*RECORDS SHOWN*.
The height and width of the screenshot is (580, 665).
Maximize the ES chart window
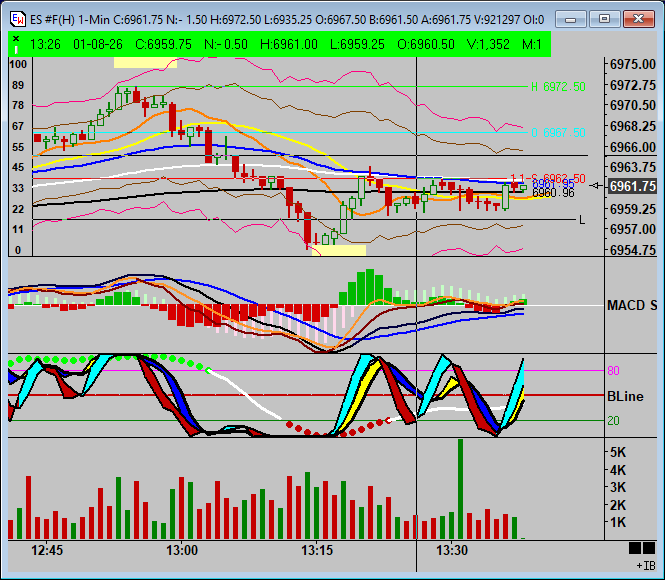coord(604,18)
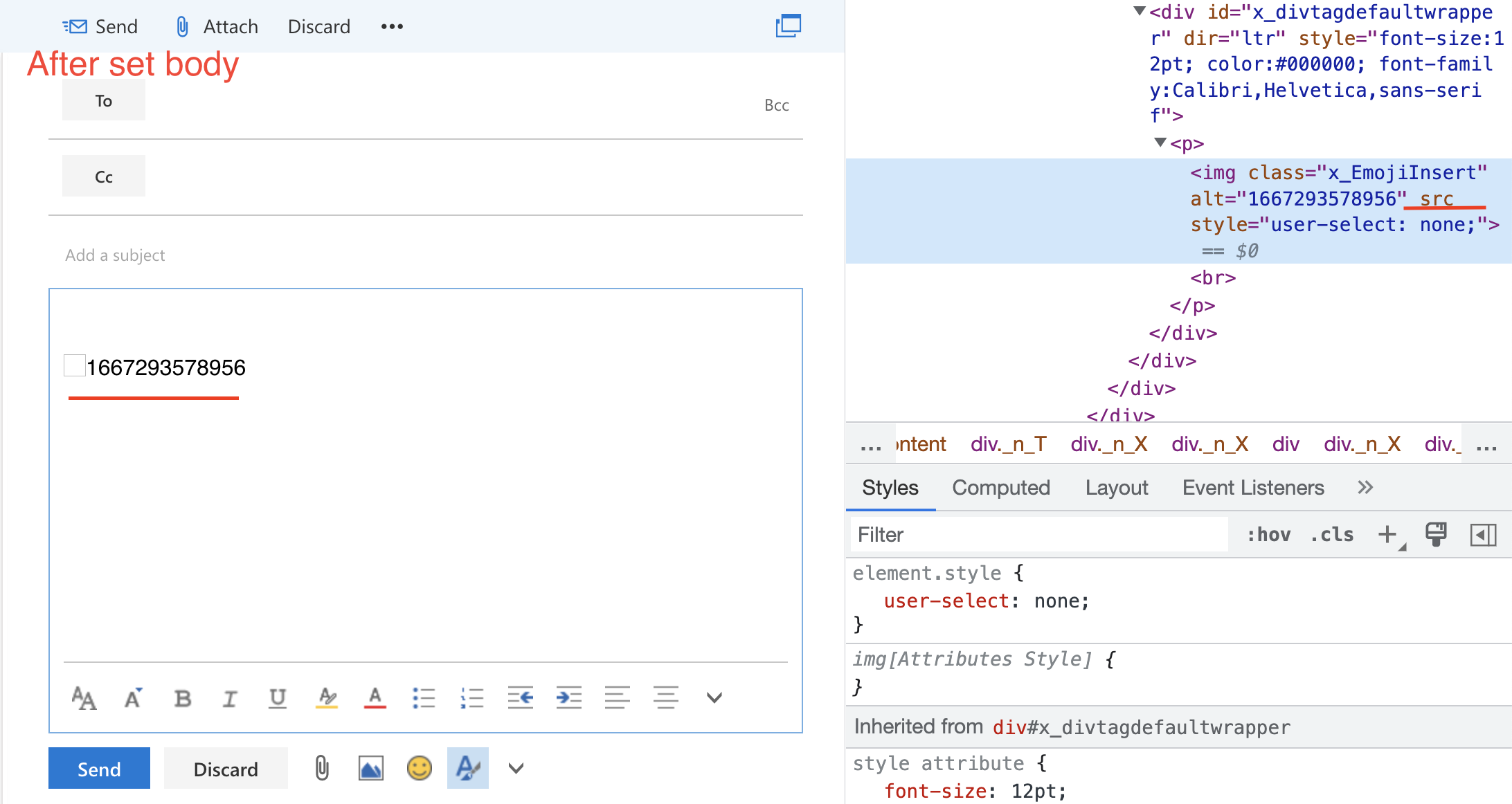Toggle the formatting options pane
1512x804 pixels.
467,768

* * *

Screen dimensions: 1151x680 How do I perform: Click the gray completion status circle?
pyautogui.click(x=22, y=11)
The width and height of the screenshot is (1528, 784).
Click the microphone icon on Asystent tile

*TASK OBJECTIVE*.
Report each line in the rows above that contains the string "width", copying every such line in full.

*RESULT OF THE EXERCISE*.
The height and width of the screenshot is (580, 665).
The width and height of the screenshot is (1528, 784).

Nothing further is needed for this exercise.